Djibouti: le directeur de la police nationale mis en examen

AFRICA RADIO

16 février 2022 à 16h06 par AFP

Le directeur de la police nationale de Djibouti ainsi que d'autres personnalités ont été mis en examen dans une affaire d'enregistrements audios controversés diffusés sur les réseaux sociaux, a annoncé mercredi la procureure de la République.
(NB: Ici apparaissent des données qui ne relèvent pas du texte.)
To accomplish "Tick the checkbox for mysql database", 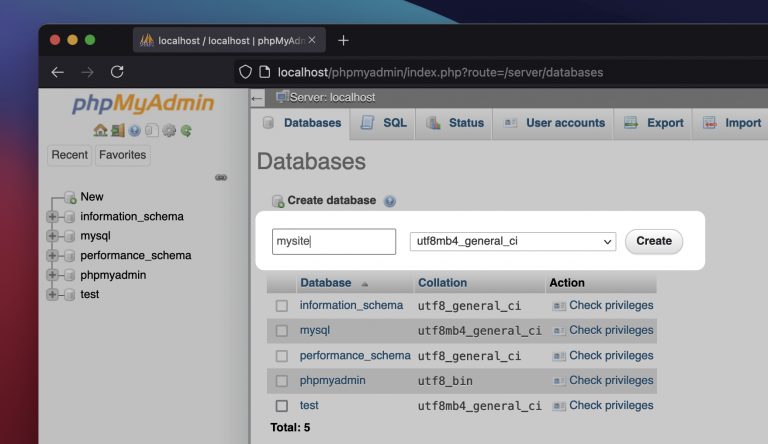I will (282, 331).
"Suite à la diffusion avérée de certains enregistrements audios produits par des agents véreux, sur les réseaux sociaux, une enquête a aussitôt été diligentée", a déclaré dans un communiqué la procureure Lamisse Mohamed Saïd, sans donner de détails sur ces enregistrements. "Les premières investigations menées ont d'ores et déjà, démontré l'implication de plusieurs personnes, dont notamment le directeur général de la police nationale et un ancien ministre du budget", a-t-elle ajouté. L'enquête a été confiée à un juge d'instruction, qui "a procédé à la mise en examen de ces individus, certains étant en détention provisoire et d'autres placés sous contrôle judiciaire", précise encore la procureure. Plusieurs sources locales ont indiqué à l'AFP que le directeur de la police, Abdillahi Abdi Farah, en poste depuis 2001, est en effet assigné à résidence, de même que Bodeh Ahmed Robleh, un ancien ministre du Budget limogé en 2019. Selon une de ces sources, les enregistrements concernés ont été diffusés sur les réseaux sociaux il y a quelques semaines, l'un d'eux ayant été attribué au président, Ismaël Omar Guelleh, qui y tiendrait des propos sensibles au sujet d'un opposant. En 2021, le président, âgé de 74 ans et en poste depuis 1999, a remporté une cinquième fois l'élection présidentielle mais beaucoup estiment que ce mandat sera son dernier, ouvrant la voie à une âpre succession. Ilot de stabilité dans une région troublée, ce pays de la Corne de l'Afrique compte moins d'un million d'habitants et son régime à poigne n'observe que peu de contestations. Situé en face du détroit de Bab-el-Mandeb, entre la mer Rouge et le golfe d'Aden, Djibouti est un hub commercial régional et accueille également, entre autres, des bases militaires française, américaine et chinoise. Mercredi, la présence policière était particulièrement visible à Djibouti-ville, la capitale, mais la vie y semblait suivre son cours normal, selon un journaliste de l'AFP.